_Instructions for the task_: Below are records; print only the lines from the line containing "You are a computer-use" to the end, both included, reproduced exactly and without the pictures.

--------

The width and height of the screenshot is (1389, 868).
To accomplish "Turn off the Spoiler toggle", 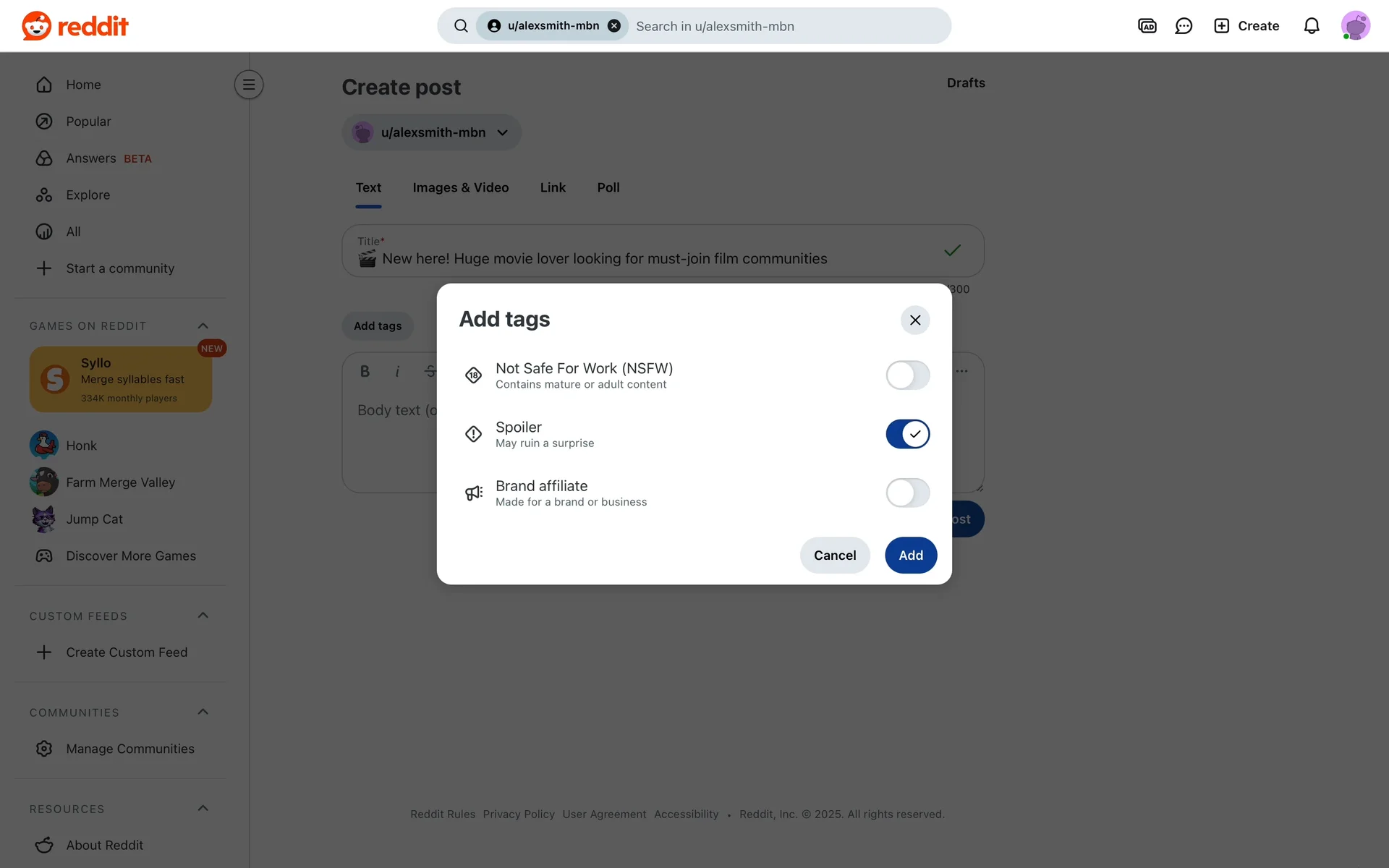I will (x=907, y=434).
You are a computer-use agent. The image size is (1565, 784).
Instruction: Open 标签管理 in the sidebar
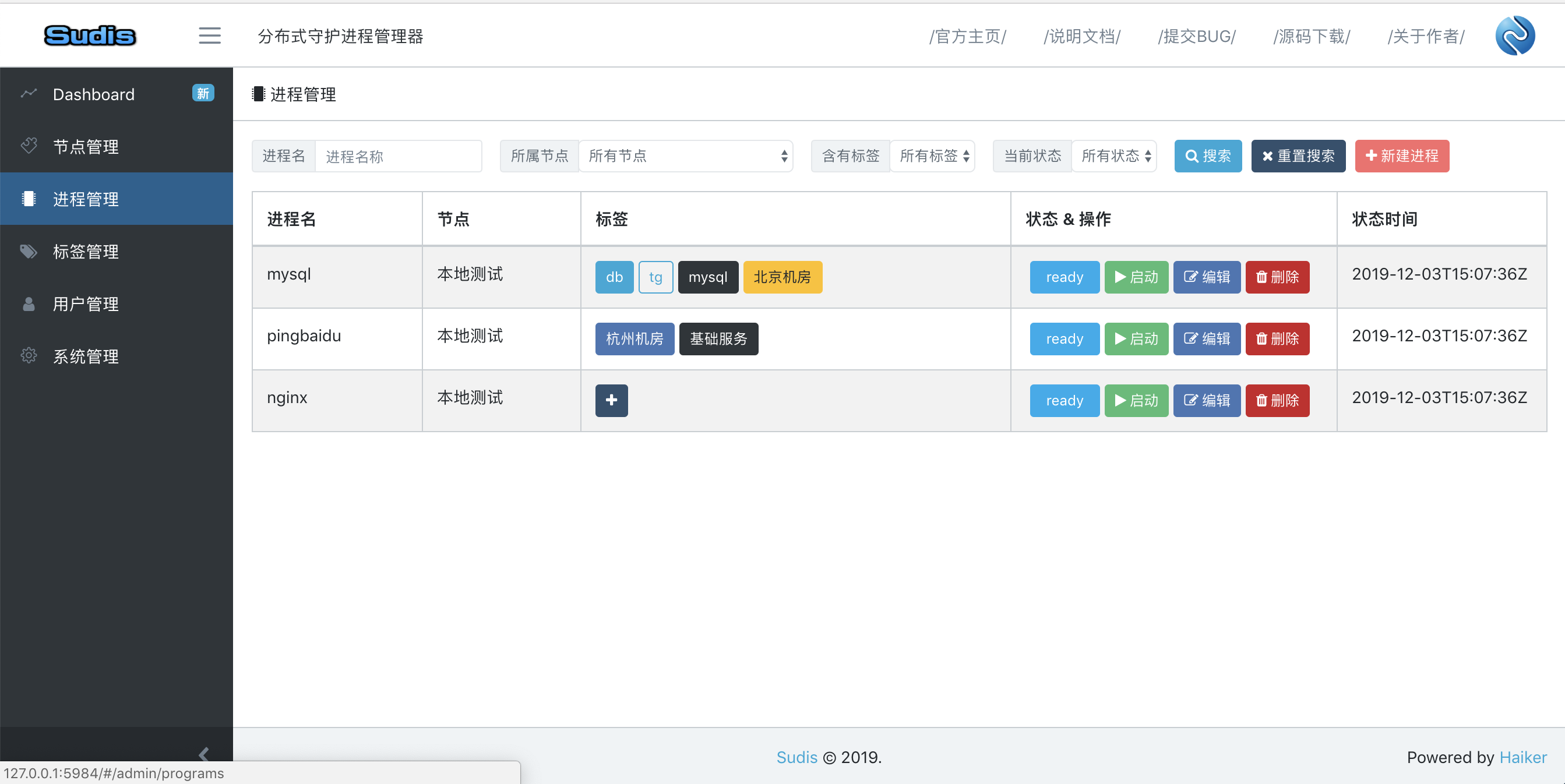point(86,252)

--------

_Result of this task_:
You are a computer-use agent. The image size is (1565, 784).
Instruction: Open 标签管理 in the sidebar
point(86,252)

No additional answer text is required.